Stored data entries
○ ○ ○
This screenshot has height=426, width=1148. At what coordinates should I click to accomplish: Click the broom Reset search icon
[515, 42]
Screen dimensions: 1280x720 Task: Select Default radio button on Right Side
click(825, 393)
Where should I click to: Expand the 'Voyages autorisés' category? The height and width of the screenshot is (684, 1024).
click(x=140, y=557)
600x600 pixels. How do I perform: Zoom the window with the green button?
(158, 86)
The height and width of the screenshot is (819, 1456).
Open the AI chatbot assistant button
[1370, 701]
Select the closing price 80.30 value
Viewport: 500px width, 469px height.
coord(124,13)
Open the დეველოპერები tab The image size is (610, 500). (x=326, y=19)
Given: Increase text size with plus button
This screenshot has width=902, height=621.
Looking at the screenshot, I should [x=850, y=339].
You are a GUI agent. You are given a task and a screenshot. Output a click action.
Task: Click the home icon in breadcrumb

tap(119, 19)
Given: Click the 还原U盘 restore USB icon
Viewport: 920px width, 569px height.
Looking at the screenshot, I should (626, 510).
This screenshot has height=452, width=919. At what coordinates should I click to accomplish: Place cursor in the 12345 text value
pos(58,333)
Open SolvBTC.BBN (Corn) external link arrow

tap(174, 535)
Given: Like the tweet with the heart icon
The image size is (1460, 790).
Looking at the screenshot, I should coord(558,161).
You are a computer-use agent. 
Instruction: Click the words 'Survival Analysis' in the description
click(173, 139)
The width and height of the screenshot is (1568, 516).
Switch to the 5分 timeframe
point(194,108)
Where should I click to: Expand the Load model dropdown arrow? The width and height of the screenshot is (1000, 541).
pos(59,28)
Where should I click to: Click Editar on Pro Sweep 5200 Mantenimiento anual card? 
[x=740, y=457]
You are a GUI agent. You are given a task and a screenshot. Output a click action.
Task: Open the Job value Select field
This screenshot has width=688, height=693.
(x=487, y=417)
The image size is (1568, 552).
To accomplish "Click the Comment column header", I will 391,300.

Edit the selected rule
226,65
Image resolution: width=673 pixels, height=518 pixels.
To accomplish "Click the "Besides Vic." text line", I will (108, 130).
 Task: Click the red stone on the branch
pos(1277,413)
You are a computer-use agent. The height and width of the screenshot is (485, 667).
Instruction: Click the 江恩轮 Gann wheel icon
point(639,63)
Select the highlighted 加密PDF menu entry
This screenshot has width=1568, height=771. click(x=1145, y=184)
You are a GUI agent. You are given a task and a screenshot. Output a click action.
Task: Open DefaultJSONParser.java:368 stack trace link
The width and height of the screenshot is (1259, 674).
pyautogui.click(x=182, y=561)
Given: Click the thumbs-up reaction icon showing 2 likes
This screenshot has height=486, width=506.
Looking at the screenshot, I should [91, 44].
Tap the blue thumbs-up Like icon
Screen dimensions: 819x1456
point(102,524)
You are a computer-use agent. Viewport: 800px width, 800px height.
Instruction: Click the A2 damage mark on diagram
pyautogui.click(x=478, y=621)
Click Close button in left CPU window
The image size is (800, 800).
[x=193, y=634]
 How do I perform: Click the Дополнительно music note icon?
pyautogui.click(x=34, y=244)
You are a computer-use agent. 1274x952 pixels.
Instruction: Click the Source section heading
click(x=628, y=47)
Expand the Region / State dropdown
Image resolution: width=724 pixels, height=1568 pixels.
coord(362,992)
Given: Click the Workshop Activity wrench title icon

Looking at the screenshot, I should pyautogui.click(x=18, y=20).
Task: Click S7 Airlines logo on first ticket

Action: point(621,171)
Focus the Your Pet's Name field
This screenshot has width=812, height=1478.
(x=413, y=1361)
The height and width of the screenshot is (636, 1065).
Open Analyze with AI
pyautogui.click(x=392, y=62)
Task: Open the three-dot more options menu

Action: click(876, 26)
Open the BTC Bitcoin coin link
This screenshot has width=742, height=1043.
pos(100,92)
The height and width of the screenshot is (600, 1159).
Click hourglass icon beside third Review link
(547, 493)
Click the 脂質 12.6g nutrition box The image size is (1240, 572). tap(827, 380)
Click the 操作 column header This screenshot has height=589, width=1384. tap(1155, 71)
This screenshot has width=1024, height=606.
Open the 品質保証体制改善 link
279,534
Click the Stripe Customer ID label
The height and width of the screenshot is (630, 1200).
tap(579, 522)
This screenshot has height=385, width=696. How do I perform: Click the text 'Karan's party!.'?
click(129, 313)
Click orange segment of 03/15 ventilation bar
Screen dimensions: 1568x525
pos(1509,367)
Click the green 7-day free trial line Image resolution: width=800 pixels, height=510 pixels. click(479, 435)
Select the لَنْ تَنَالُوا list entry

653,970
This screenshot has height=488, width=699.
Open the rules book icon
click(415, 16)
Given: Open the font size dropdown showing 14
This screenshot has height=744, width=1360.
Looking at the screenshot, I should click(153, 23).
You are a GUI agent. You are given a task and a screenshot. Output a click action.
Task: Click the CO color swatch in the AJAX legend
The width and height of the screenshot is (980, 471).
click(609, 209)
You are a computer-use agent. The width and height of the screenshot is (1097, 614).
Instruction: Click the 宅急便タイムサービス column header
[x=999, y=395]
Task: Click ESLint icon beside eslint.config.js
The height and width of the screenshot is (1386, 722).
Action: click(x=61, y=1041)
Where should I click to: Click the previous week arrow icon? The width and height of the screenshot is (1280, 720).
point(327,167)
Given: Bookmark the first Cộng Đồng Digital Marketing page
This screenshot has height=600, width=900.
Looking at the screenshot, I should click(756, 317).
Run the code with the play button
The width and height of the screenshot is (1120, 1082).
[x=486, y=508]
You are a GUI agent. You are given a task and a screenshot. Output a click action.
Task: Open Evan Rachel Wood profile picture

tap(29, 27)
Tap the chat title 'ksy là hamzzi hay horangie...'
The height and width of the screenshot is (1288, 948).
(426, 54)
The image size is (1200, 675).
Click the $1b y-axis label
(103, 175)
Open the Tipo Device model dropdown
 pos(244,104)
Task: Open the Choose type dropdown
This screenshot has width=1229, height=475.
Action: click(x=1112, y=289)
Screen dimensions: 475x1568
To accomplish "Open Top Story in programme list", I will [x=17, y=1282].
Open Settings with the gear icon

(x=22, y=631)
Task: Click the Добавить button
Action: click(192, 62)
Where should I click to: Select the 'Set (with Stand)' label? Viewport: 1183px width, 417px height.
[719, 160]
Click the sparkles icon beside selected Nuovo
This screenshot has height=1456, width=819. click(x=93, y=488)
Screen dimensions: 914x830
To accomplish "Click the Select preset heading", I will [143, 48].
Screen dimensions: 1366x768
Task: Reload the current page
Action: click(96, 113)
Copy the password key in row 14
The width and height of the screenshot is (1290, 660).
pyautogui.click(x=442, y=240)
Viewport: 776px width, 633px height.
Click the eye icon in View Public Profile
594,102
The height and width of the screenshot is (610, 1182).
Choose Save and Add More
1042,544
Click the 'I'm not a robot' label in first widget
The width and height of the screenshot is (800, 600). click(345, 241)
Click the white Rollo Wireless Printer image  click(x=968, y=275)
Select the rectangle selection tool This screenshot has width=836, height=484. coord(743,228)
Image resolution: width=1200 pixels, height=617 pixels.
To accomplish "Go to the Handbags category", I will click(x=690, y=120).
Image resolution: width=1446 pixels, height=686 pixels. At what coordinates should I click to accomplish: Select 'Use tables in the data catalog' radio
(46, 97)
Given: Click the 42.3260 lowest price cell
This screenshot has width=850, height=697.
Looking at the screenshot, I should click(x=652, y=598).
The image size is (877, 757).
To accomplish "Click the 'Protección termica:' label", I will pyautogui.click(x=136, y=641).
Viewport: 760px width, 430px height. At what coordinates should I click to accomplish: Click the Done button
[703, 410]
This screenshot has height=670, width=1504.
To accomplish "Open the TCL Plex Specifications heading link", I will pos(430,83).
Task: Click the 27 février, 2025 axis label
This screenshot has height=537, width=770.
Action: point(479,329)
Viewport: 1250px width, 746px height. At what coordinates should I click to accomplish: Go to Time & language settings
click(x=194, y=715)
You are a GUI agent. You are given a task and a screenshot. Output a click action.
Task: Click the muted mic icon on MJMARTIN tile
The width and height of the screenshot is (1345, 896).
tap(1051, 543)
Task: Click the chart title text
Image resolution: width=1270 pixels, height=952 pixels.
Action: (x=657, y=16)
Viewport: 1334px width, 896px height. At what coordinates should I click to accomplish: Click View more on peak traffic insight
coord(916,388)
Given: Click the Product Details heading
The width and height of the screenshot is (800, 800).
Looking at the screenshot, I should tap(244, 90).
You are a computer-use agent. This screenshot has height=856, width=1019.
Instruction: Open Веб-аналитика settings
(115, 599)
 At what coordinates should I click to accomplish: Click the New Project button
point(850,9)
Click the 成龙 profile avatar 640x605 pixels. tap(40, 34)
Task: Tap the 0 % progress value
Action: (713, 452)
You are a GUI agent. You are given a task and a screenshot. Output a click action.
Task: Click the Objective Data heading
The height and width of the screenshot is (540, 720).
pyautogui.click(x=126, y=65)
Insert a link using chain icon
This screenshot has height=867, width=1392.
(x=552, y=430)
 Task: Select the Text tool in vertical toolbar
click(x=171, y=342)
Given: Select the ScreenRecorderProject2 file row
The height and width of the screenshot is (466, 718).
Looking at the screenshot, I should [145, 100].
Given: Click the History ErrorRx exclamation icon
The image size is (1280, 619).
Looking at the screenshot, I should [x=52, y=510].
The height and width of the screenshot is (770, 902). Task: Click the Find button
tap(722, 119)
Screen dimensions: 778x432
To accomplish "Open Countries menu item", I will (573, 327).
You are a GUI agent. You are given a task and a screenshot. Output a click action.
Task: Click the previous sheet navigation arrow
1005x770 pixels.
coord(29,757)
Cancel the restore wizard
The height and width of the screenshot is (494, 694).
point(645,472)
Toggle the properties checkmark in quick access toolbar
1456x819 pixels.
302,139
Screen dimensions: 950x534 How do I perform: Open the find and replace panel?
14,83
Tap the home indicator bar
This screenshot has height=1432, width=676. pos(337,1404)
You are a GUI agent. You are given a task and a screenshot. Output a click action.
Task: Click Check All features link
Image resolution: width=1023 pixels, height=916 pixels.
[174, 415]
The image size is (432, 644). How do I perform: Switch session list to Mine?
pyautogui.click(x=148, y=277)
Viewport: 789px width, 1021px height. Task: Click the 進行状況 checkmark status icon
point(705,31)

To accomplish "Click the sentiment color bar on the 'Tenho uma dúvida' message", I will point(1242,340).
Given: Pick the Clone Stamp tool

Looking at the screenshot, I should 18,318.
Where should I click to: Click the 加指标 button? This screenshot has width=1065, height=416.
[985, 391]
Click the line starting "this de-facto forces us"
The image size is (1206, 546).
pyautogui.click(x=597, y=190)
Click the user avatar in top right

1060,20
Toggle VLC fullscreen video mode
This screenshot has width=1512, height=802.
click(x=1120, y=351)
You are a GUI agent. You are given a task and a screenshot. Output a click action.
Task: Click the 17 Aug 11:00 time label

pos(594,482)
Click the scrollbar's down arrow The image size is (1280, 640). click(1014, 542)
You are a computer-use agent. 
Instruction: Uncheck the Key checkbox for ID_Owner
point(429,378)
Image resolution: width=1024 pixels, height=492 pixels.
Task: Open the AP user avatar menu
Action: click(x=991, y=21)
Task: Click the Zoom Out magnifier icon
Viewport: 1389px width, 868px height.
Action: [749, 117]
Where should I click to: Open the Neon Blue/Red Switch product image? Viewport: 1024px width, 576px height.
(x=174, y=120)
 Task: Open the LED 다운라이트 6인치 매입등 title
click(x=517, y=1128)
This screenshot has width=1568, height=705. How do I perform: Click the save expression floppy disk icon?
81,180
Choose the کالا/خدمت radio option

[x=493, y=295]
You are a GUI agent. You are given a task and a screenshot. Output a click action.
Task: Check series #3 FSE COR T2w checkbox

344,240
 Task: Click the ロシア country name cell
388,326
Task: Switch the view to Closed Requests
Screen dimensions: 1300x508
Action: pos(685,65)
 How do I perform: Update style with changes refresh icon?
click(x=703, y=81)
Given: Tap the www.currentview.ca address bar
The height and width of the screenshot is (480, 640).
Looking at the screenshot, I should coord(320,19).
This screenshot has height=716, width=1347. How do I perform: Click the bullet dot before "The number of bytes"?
○ ○ ○
## Activity
Only the lines above from the one with "Where should I click to: Click Editar" through the one with "You are a computer-use agent. The height" should be duplicated, character for character.

## Response to the task
Where should I click to: Click Editar on Pro Sweep 5200 Mantenimiento anual card? 
[x=740, y=457]
You are a GUI agent. You are given a task and a screenshot. Output a click action.
Task: Open the Job value Select field
This screenshot has width=688, height=693.
(x=487, y=417)
The image size is (1568, 552).
To accomplish "Click the Comment column header", I will 391,300.

Edit the selected rule
226,65
Image resolution: width=673 pixels, height=518 pixels.
To accomplish "Click the "Besides Vic." text line", I will (108, 130).
 Task: Click the red stone on the branch
pos(1277,413)
You are a computer-use agent. The height and width of the screenshot is (485, 667).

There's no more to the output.